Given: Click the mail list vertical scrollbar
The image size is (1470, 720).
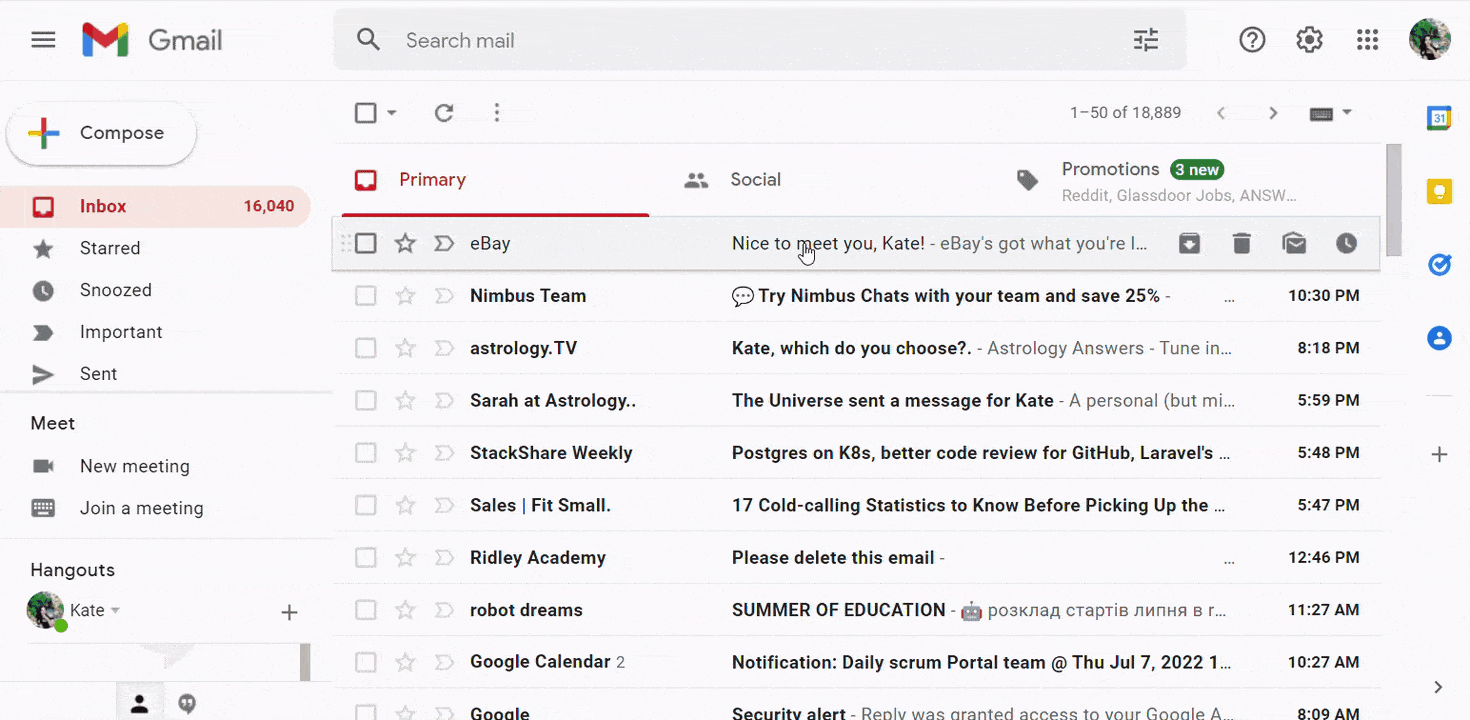Looking at the screenshot, I should click(1394, 200).
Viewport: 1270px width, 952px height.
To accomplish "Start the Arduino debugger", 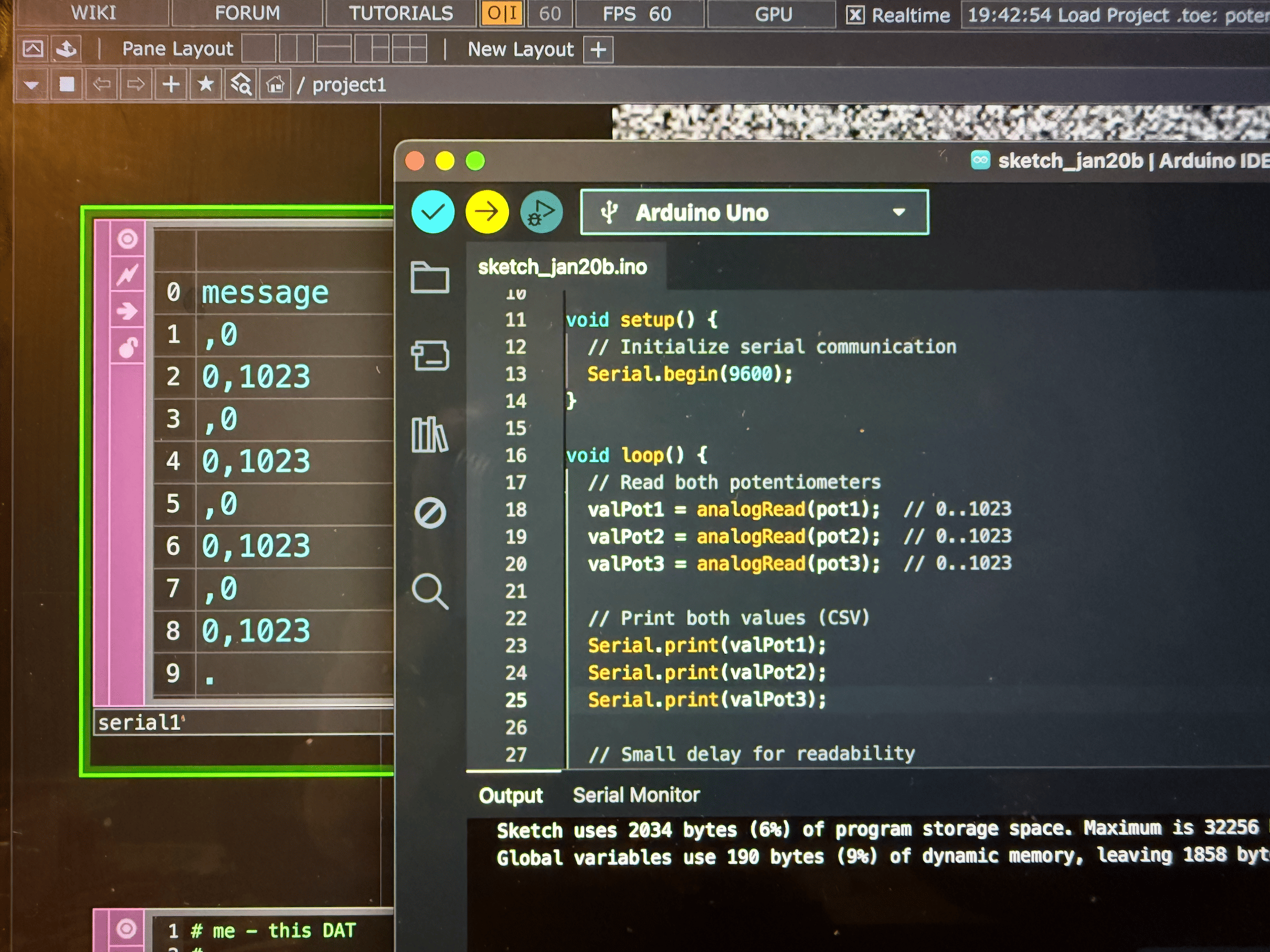I will [541, 212].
_ _ _ _ _ _ _
What to produce
Collect every line of the records that contains the word "list", and copy each of those lines out in full.

Written response
Given: Click the mail list vertical scrollbar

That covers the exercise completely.